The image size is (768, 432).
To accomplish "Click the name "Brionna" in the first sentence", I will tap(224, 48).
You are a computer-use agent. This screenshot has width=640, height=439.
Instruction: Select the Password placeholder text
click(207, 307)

» WHAT THE TASK REQUIRES
The full listing above is to be retyped exactly.

» SOLUTION TO THE EXERCISE
The image size is (768, 432).
To accomplish "Click the name "Brionna" in the first sentence", I will tap(224, 48).
You are a computer-use agent. This screenshot has width=640, height=439.
Instruction: Select the Password placeholder text
click(207, 307)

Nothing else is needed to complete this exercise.